• Tasks
(A) According to the news excerpt on the Supreme Court deportation ruling, at what age did Juan Esquivel-Quintana come to the United States?
(B) From the news excerpt on the Supreme Court deportation ruling, repeat word for word the passage starting with "Juan Esquivel-Quintana came" and going on through "18 — as such.".

• Document passage
— START —

An immigrant who is facing deportation for having consensual sex with his underage girlfriend won a reversal Tuesday from the U.S. Supreme Court.

WASHINGTON (CN) — An immigrant who is facing deportation for having consensual sex with his underage girlfriend won a reversal Tuesday from the U.S. Supreme Court.

Juan Esquivel-Quintana came to the United States with his parents on an immigrant visa in 2000 at the age of 12. Though he became a lawful permanent resident, the Department of Homeland Security initiated removal proceedings against him about a decade later for committing an aggravated felony.

Esquivel-Quintana drew the government’s scrutiny after pleaded no contest in 2009 to violating a California law by having consensual sex with his girlfriend. Esquivel-Quintana was 20 at the time; the girl was nearly 17.

Though sexual abuse of a minor is a deportable offense under federal immigration law, California is distinct from 43 other states and the District of Columbia in qualifying the conduct at issue — sex between a 21-year-old and someone who is almost 18 — as such.

— END —

• Data segment
— START —

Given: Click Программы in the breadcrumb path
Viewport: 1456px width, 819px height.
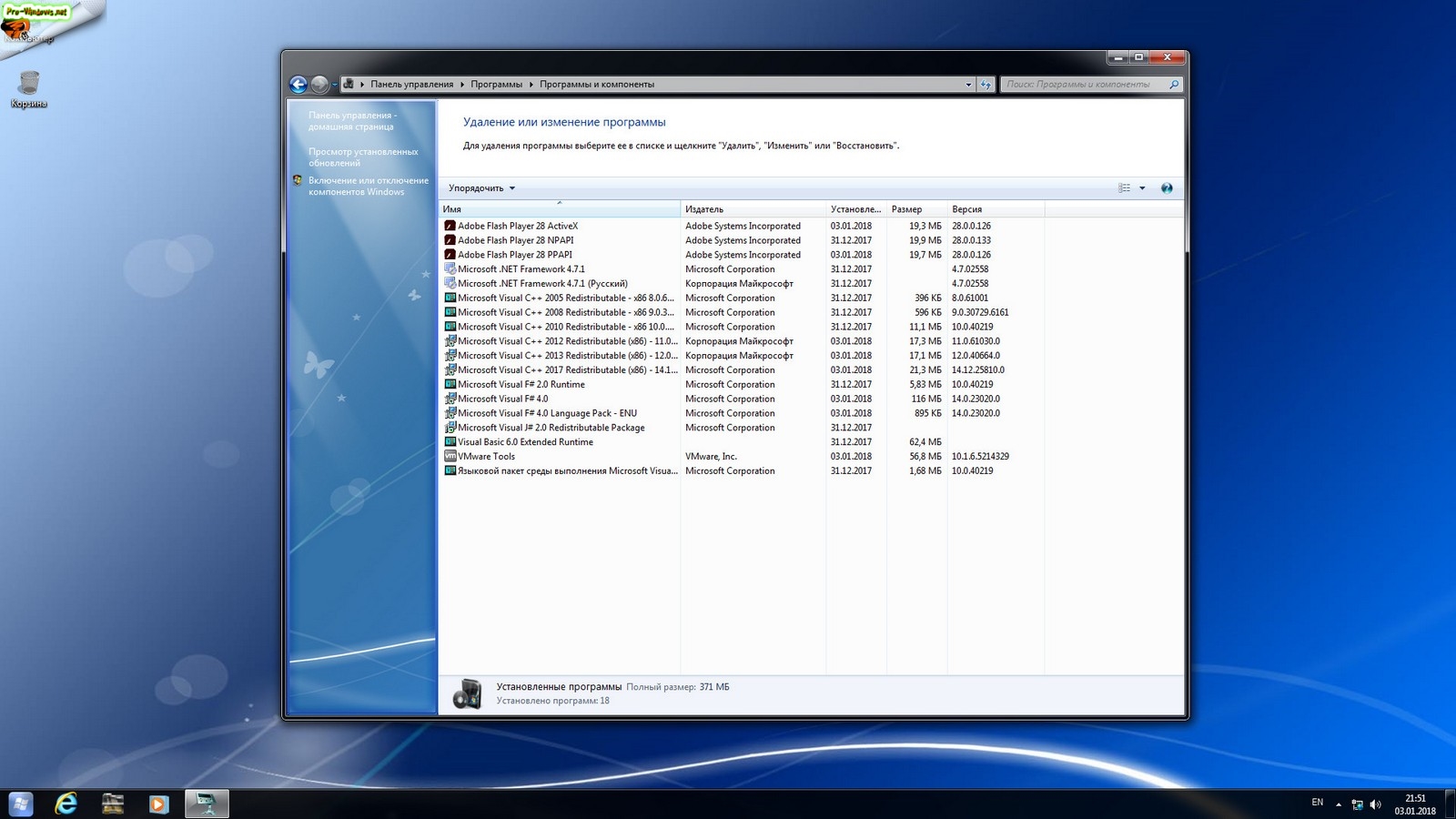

— END —

• Completed exercise
(A) He came at the age of 12.

(B)
Juan Esquivel-Quintana came to the United States with his parents on an immigrant visa in 2000 at the age of 12. Though he became a lawful permanent resident, the Department of Homeland Security initiated removal proceedings against him about a decade later for committing an aggravated felony.

Esquivel-Quintana drew the government’s scrutiny after pleaded no contest in 2009 to violating a California law by having consensual sex with his girlfriend. Esquivel-Quintana was 20 at the time; the girl was nearly 17.

Though sexual abuse of a minor is a deportable offense under federal immigration law, California is distinct from 43 other states and the District of Columbia in qualifying the conduct at issue — sex between a 21-year-old and someone who is almost 18 — as such.